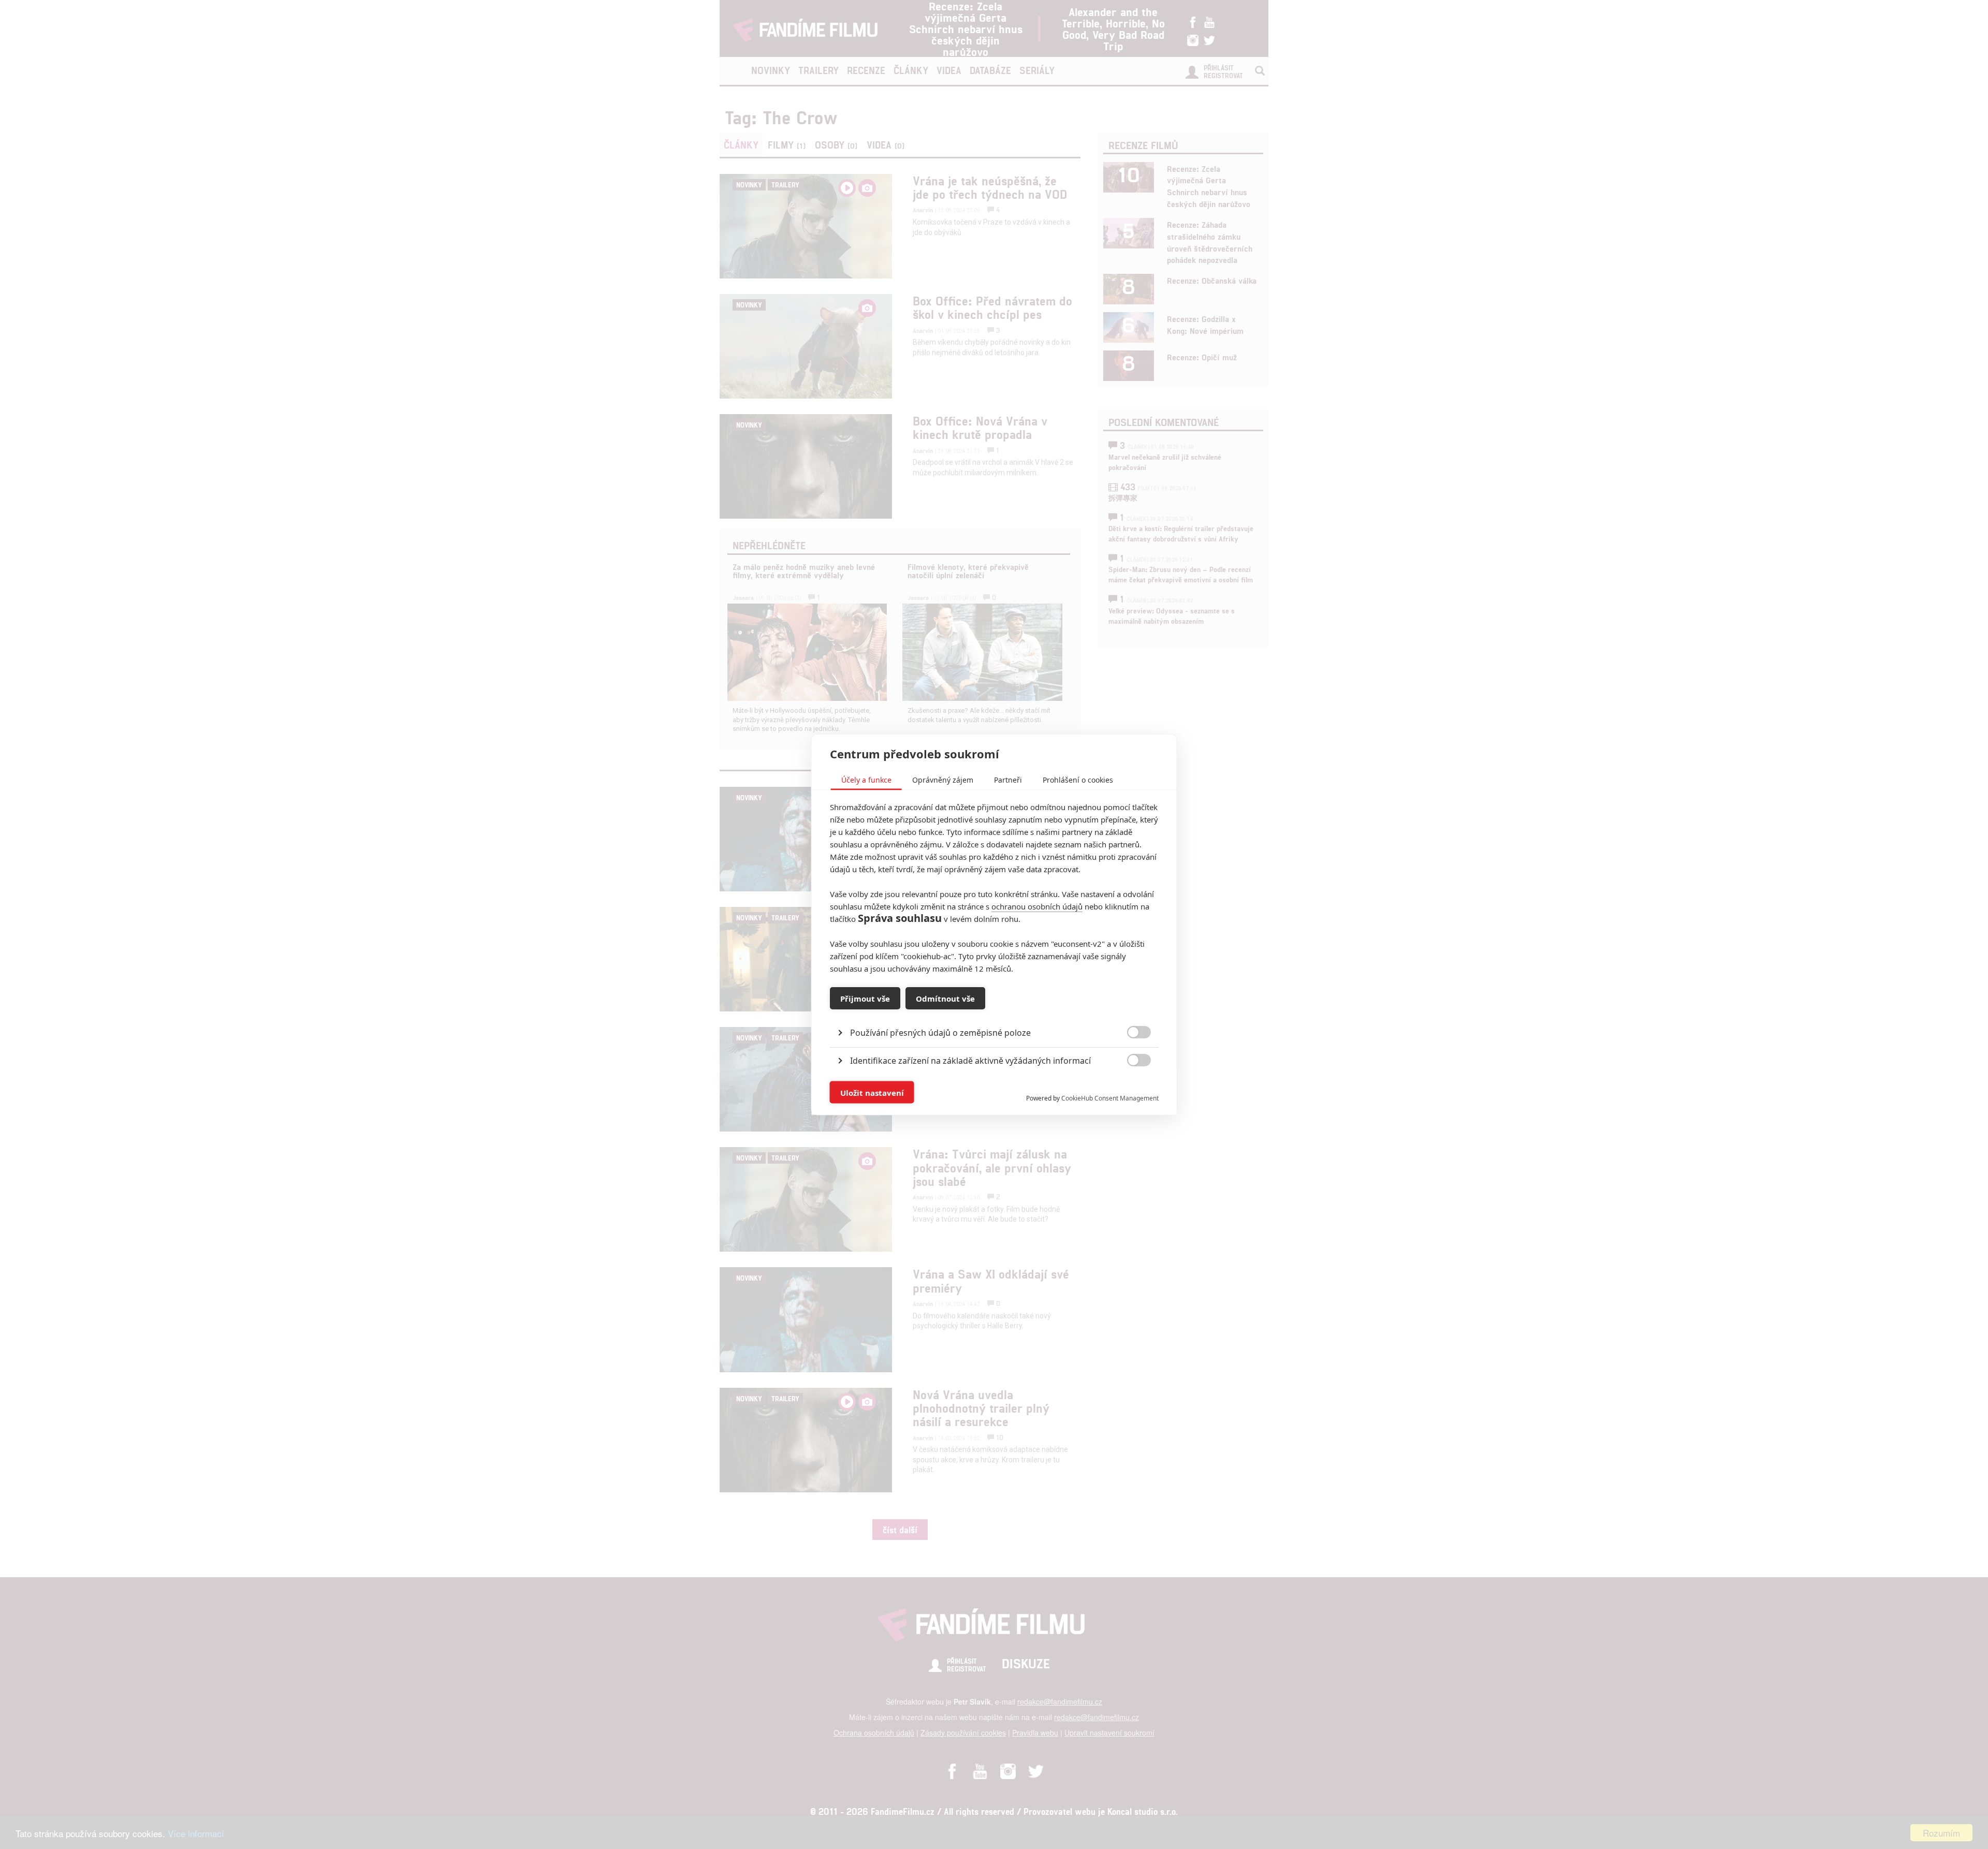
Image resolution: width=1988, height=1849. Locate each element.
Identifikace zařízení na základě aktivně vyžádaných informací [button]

+ + + +

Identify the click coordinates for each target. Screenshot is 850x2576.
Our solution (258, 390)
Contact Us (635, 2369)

+ + + +

### Work request
Look above for the line holding "Image resolution: width=1988, height=1849." and the line holding "Identifikace zařízení na", then output exactly those two lines and every line between them, nothing more.

### Exercise output
Image resolution: width=1988, height=1849. Locate each element.
Identifikace zařízení na základě aktivně vyžádaných informací [button]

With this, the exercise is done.